Robert McLeod said...

All good additional advantages that point to 'incrementalism'. I haven't seen this as part of the narrative for renewables but it's clearly a major production advantage.

Just considering the research and development cycles the smaller incremental nature is another big advantage. We're on perhaps the 3.5 generation of nuclear plants. Solar and wind seem to go through such a development cycle every 6 - 12 months.

Having those big incremental steps certainly gives the nuclear engineers the opportunity to step-back and 'think-big' but so few proposals ever reach the marketplace.
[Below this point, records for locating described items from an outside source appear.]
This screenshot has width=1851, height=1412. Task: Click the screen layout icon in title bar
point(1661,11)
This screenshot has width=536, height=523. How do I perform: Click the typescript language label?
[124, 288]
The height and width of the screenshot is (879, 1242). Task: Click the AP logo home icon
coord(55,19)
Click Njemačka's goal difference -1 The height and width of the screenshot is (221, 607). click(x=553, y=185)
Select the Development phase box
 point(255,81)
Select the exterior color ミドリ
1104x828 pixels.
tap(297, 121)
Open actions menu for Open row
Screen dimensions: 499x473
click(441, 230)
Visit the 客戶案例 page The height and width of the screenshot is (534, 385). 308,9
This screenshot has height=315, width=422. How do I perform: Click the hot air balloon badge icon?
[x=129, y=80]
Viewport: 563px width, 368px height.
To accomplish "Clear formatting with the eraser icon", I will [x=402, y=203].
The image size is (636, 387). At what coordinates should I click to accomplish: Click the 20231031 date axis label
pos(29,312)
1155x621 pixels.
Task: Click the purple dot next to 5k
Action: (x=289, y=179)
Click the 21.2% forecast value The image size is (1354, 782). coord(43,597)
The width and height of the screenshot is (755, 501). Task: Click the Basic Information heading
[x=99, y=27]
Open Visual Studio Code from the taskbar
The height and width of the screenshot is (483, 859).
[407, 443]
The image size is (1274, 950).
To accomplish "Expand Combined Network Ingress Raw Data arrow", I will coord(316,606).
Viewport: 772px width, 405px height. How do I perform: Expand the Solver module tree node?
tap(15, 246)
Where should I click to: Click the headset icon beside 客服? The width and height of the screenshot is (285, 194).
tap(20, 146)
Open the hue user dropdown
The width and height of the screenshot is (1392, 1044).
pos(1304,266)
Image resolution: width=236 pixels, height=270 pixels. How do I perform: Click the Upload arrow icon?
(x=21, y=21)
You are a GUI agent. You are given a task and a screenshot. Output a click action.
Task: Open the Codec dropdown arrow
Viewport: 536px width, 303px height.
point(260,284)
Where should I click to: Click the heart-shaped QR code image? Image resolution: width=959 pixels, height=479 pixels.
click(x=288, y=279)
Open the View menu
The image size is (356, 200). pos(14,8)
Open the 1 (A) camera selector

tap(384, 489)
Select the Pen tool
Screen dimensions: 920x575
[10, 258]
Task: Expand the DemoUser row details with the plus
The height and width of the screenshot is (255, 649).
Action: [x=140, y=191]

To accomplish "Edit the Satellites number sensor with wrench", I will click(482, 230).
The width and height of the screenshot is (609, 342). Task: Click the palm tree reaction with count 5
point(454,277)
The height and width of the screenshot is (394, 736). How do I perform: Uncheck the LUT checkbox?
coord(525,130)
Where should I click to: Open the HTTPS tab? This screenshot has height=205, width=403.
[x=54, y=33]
In comparison we've seen all sorts of crazy solar schemes trial on the market without destroying the industry.

Alex said...

Just added you to my RSS reader, btw.

Anonymous said...

I wonder if comparing the turbine to the powerplant is apples-to-apples. Wouldn't it be more appropriate to compare the powerplant to a turbine assembly plant? Of course, while a powerplant's energy output is constant, for a turbine assembly plant it grows linearly - so your basic point is still valid. But if you are talking logistics (permits, time delays etc.) you have to acknowledge that there is substantial infrastructure behind the wind turbine itself and the ramp-up is not as smooth as you present it.

Adi Trinus Wibowo said...

is in america still exist a microhydro turbine?